Deren Auswirkungen können mit Hilfe eines System-Dynamics-Ansatzes
sichtbar gemacht werden. Mögliche Entscheidungsalternativen
können daher analysiert und darauf aufbauend eine optimale
Auswahl getroffen werden.
Erklärungsmodelle von Systemverhalten. Um scheinbar
überraschende Effekte zu erklären, wird System
Dynamics in der Aus- und Weiterbildung eingesetzt.
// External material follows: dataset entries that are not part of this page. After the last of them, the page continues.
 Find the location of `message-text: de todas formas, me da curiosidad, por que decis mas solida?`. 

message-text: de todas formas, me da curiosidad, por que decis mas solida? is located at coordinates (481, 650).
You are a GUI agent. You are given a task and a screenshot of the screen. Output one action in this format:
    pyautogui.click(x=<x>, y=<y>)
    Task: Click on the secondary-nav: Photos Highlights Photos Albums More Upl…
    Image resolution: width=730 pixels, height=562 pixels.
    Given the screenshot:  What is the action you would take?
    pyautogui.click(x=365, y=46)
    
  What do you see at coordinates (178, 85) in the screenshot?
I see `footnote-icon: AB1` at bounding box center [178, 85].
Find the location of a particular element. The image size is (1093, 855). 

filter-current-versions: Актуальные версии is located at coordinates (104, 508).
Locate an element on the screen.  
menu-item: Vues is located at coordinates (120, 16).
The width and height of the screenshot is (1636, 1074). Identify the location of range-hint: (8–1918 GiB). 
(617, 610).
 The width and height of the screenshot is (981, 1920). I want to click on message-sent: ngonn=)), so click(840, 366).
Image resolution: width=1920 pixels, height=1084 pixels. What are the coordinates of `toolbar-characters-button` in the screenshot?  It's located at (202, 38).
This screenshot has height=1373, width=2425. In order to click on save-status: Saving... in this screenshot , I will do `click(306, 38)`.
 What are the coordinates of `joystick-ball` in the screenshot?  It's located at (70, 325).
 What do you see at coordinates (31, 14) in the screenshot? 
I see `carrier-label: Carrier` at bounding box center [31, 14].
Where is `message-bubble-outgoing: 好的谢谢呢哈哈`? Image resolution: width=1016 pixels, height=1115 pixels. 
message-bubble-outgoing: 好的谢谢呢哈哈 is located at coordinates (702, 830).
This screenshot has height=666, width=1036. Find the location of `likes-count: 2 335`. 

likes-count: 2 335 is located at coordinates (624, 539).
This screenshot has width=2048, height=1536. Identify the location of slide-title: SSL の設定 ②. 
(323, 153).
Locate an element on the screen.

Hierzu werden Modelle eines Systems nachgebaut und mit
einer Art spielerischen Erlebens werden
die Konsequenzen von Entscheidungen transparent gemacht. Die
Analyse der
relevanten Systemkomponenten im Nachgang von simulierten
Entscheidungssituationen zeigt die systemischen
Wirkzusammenhänge auf. Beispiele derartiger Erklärungsmodelle
sind Fish Banks [vgl. Whelan 1994 sowie Ford 1999] oder das
Beer Game [vgl. Sterman 1989 sowie Sterman 1984].
Weitere betriebswirtschaftliche Anwendungsgebiete sind
Unternehmensentwicklung [vgl. Mass/Berkson 1995,
Glucksman/Morecroft 1998 sowie Lyneis 1980],
Energieversorgung und –preisgestaltung [vgl. Naill 1992] und
das Managementtraining [Rosenørn/Kofoed 1998 sowie
Warren/Langley 1999]. Darüber hinaus wird die Methodik auch
erfolgreich zur Untersuchung auf Gebieten wie Medizin [vgl.
Dangerfield 1999], Fischerei [Hannon/Ruth 1994], Psychiatrie,
Volkswirtschaften [vgl. Heij/Schumacher/Hanzon/Praagman 1997],
städtischem Wachstum [vgl. Forrester 1969],
Umweltverschmutzung, Bevölkerungswachstum [Dörner 1989] sowie
Pädagogik [vgl.
Coyle 1999 sowie Milling 1999] herangezogen.